CCLD Interprets Certificate of Incorporation in Breach of Contract Claim

By: Travis S. Hunter and Jason J. Rawnsley

As discussed in a previous entry, the Delaware Superior Court’s Complex Commercial Litigation Division (the “CCLD”) is quickly becoming a popular venue for business litigation.  One example of the complex issues that the CCLD encounters is found in the recent case of Alta Berkley VI C.V. v. Omneon, Inc., C.A. No. N10C-11-102 JRS [CCLD] (Del. Super.
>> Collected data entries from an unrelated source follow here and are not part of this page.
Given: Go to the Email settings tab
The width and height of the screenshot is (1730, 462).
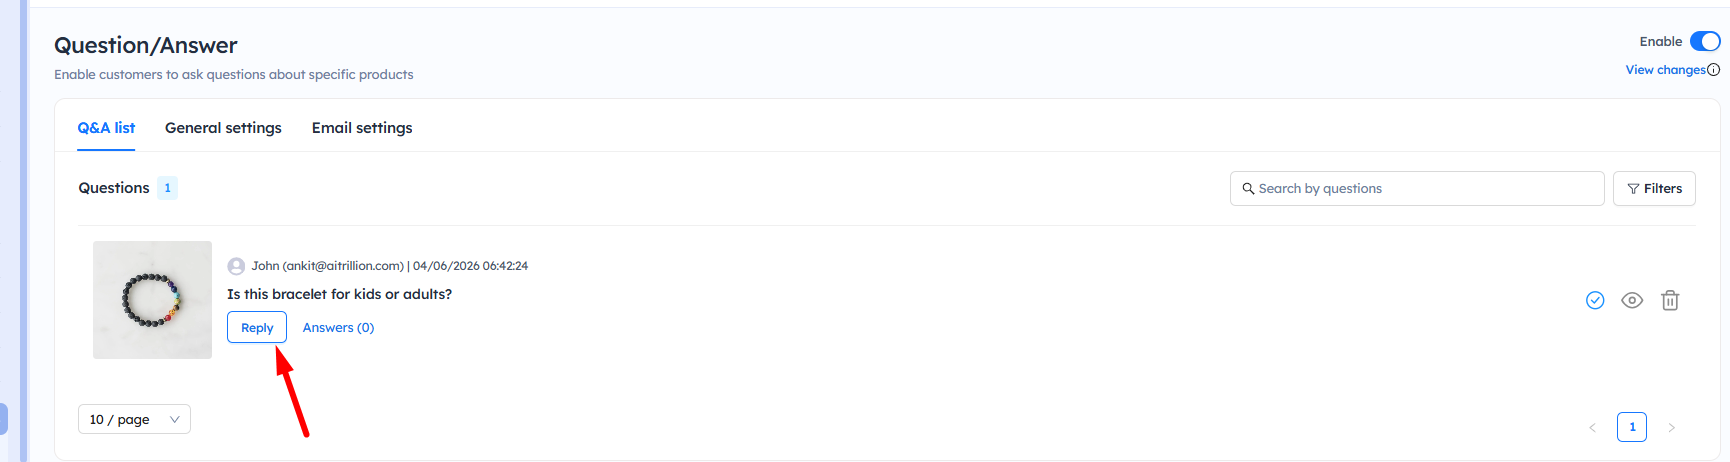Looking at the screenshot, I should pos(362,128).
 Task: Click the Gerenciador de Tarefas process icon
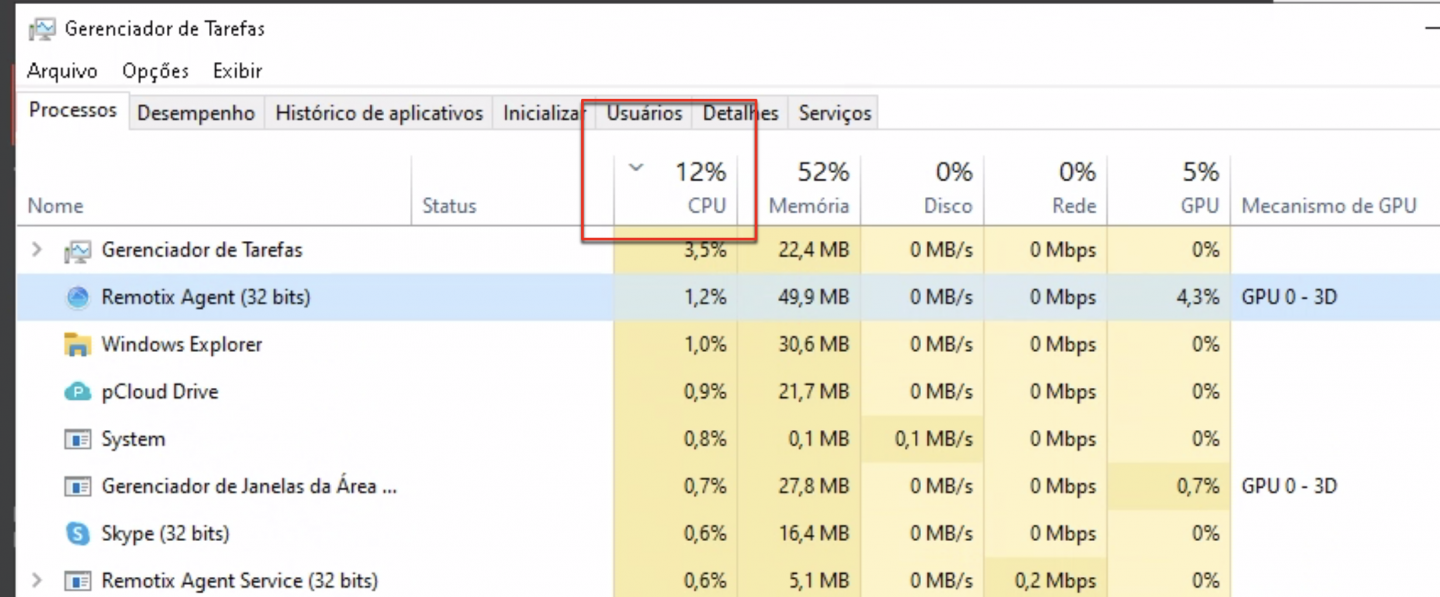[x=77, y=250]
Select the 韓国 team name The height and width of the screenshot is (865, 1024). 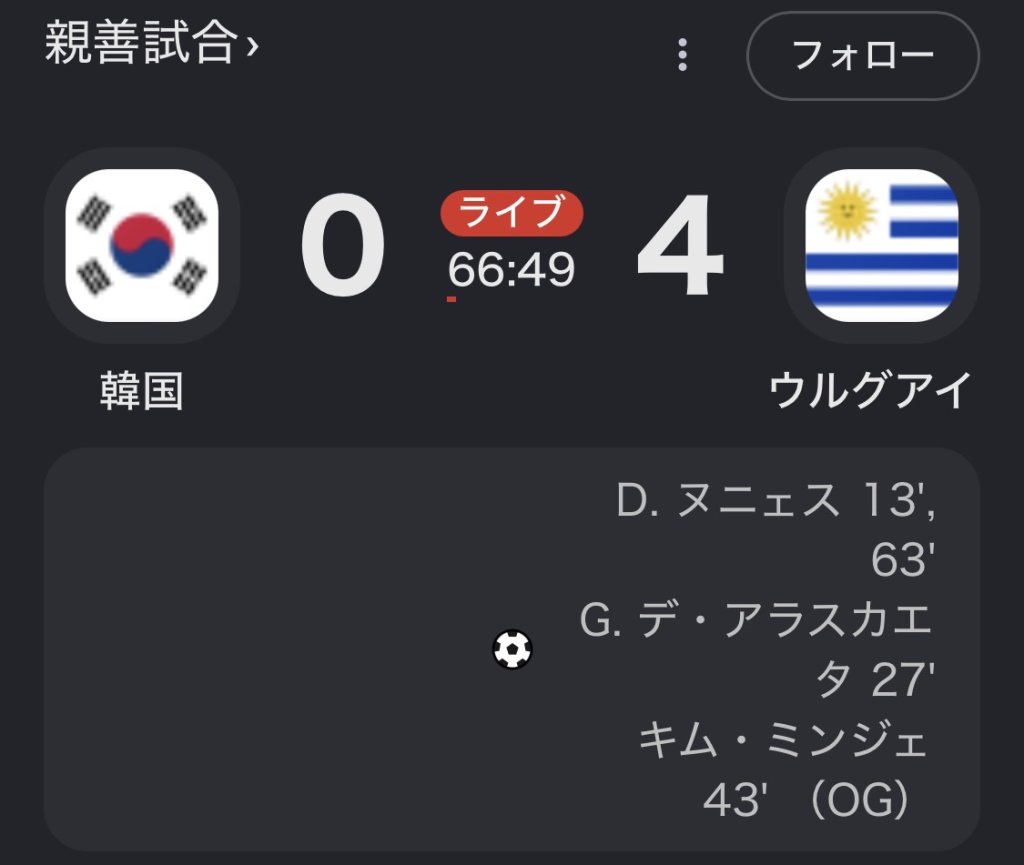coord(142,390)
July 21, 2011), in which the Court concluded that a conversion of preferred to common stock that took place before a merger was not itself part of the merger so as to bring it within a certificate of incorporation’s definition of a liquidation event, even though the merger was conditioned on such a conversion. 

Alta Berkley arose as a result of the defendant’s decision to merge with another company.  The plaintiffs, holders of the defendant’s series C-1 preferred stock, alleged that the defendant had breached certain provisions of its own certificate of incorporation by denying the plaintiffs a liquidation preference upon the merger.  The certificate defined a “liquidation event” as an acquisition of the company that could take place in a “series of transactions.”  The “First Step Merger” called for in the reorganization agreement was conditioned on a vote of the preferred stockholders to convert their shares to common stock, which they did.  According to the plaintiffs, this was a step in a “series of transactions” that entitled them to the liquidation preference.  The defendant argued that the clear and unambiguous terms of the certificate precluded any liquidation preference because the plaintiffs’ series of preferred stock was converted to common stock before the merger.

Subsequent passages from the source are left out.